[Records from a data collection]
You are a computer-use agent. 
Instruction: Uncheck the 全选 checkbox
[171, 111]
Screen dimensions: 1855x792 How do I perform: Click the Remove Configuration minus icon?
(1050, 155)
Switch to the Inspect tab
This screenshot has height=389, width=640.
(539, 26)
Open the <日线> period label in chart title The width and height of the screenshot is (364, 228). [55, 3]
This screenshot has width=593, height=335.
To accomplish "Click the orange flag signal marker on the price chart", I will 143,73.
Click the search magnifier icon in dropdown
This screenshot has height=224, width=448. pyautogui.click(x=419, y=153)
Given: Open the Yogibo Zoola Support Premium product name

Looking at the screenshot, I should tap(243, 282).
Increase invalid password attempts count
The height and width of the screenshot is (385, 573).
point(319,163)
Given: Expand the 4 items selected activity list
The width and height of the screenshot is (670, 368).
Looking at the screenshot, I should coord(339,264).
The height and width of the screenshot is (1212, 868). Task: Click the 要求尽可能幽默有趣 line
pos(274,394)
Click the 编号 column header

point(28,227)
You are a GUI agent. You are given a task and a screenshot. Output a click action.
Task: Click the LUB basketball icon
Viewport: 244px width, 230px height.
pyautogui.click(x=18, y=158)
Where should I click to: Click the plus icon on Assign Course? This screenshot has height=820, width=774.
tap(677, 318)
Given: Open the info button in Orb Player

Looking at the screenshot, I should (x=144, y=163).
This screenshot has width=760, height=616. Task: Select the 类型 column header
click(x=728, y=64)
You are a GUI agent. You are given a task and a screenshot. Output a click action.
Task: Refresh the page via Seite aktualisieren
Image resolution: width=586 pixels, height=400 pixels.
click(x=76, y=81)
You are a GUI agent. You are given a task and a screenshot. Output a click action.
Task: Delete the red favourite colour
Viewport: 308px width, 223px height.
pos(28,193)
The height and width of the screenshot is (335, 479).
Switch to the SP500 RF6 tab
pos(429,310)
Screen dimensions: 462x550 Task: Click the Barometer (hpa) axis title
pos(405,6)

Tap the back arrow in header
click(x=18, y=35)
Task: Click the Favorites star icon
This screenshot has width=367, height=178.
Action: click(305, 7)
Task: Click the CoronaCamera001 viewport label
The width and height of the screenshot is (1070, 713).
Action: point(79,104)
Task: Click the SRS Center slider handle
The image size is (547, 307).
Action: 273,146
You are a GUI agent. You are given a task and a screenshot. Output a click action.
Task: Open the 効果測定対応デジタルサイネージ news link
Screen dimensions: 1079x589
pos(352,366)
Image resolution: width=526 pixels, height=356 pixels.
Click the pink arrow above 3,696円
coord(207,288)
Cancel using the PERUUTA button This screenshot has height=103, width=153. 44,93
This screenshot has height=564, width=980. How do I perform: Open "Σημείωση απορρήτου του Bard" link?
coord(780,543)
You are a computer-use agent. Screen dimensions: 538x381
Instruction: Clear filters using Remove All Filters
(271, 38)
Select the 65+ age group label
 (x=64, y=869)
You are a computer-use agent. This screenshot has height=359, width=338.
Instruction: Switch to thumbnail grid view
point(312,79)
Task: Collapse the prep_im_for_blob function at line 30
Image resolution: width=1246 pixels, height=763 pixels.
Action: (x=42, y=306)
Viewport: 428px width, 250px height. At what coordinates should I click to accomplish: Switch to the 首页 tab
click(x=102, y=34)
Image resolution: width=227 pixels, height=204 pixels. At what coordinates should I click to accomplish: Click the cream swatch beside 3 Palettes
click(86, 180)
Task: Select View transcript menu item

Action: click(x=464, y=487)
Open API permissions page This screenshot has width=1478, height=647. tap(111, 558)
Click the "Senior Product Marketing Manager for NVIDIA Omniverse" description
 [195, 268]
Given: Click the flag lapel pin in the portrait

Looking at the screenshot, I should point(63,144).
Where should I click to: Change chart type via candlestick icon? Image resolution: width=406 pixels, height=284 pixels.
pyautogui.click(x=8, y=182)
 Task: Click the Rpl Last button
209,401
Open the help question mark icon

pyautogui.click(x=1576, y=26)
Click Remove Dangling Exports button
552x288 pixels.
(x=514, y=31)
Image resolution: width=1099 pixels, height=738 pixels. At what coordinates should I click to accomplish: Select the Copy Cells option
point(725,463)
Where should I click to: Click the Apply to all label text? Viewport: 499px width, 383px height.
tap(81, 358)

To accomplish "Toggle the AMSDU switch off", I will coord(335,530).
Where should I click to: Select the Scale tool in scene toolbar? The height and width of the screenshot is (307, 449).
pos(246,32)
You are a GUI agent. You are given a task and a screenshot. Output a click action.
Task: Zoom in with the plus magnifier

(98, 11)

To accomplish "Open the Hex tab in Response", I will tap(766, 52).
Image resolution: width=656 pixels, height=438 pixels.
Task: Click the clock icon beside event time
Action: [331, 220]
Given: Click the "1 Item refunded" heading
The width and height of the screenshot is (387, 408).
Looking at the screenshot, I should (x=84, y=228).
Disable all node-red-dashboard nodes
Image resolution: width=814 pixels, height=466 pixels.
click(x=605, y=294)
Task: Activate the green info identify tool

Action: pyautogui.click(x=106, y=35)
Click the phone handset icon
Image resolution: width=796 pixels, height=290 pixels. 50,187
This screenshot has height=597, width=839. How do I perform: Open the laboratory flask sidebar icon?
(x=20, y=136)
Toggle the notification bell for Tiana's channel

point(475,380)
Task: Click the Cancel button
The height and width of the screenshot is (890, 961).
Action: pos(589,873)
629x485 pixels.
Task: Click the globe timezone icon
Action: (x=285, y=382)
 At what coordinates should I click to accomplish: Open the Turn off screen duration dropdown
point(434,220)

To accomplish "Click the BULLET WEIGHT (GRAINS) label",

§ Work instruction: Search the records for the string "page" and return every line in which it occurs.

§ Completed exercise:
Task: Refresh the page via Seite aktualisieren
Open API permissions page This screenshot has width=1478, height=647. tap(111, 558)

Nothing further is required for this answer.